Think of like terms as similar items that you can group together. In algebraic expressions, like terms contain the same variable raised to the same power. For instance, in the expression \[(-3x + 1) + (6x - 2) + (9x - 4)\]all terms containing the variable \(x\) are like terms. These are

• -3x
• 6x
• 9x

Like terms make simplifying algebraic expressions easier because you can combine them directly. This means you simply add or subtract their coefficients. It’s like counting how many "\(x\)" you have in total!

A coefficient in an algebraic expression is the numerical factor that multiplies a variable. In our exercise, each term with \(x\) has a number in front of it—this is the coefficient. For example:

• The term \(-3x\) has a coefficient of -3
• In \(6x\), the coefficient is 6
• For \(9x\), the coefficient is 9

When simplifying, focus on the coefficients to adjust the values of like terms. It's important to pay attention to the sign, whether positive or negative, as it affects the result when you combine terms within the expression.

Constant terms are numbers without attached variables in an algebraic expression—essentially, plain numbers.
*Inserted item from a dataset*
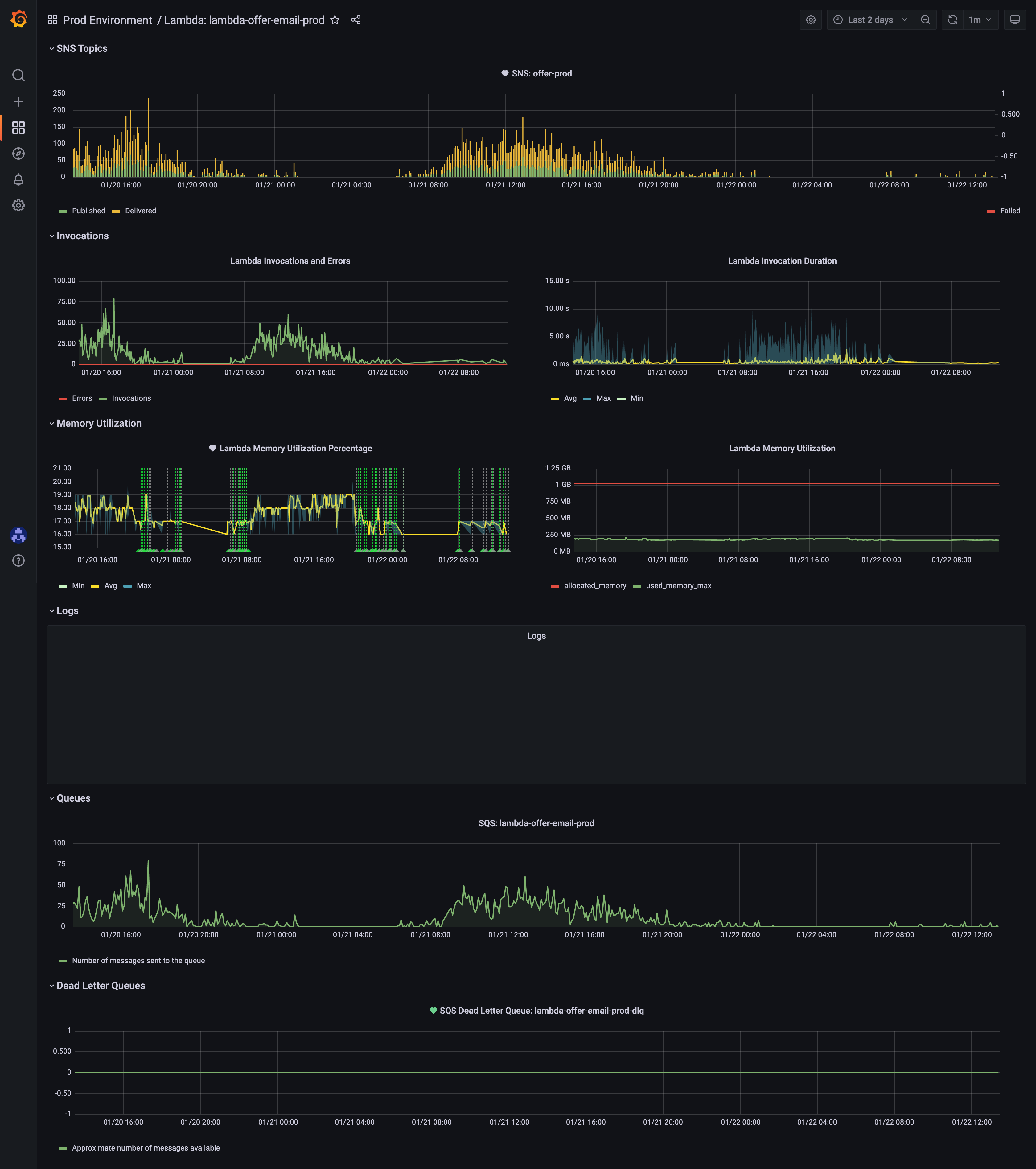Viewport: 1036px width, 1169px height.
Task: Toggle used_memory_max series visibility
Action: pyautogui.click(x=678, y=586)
In the given expression, examine the terms:

• +1
• -2
• -4

These are the constant terms. Combining constant terms involves regular arithmetic operations like addition and subtraction. Keep track of the signs, as they alter the sum or difference when you simplify. Constants are like fixed points that help balance the variable parts of an expression.

Simplifying an expression means combining like terms and reducing the expression to its simplest form. Here, we simplify by performing the indicated operations: addition or subtraction of like terms. Start by regrouping like terms to get everyone ready for calculation. You get:

• For \(x\) terms: \(-3x + 6x + 9x\)
• For constant terms: \(1 - 2 - 4\)

Next, simplify each group:

• Add the coefficients of \(x\) to find the total: \((-3 + 6 + 9)x = 12x\)
• Add the constants: \(1 - 2 - 4 = -5\)

Finally, put it all together, and you have the simplified expression: \(12x - 5\). This is now easier to understand and can be used for further calculations if needed.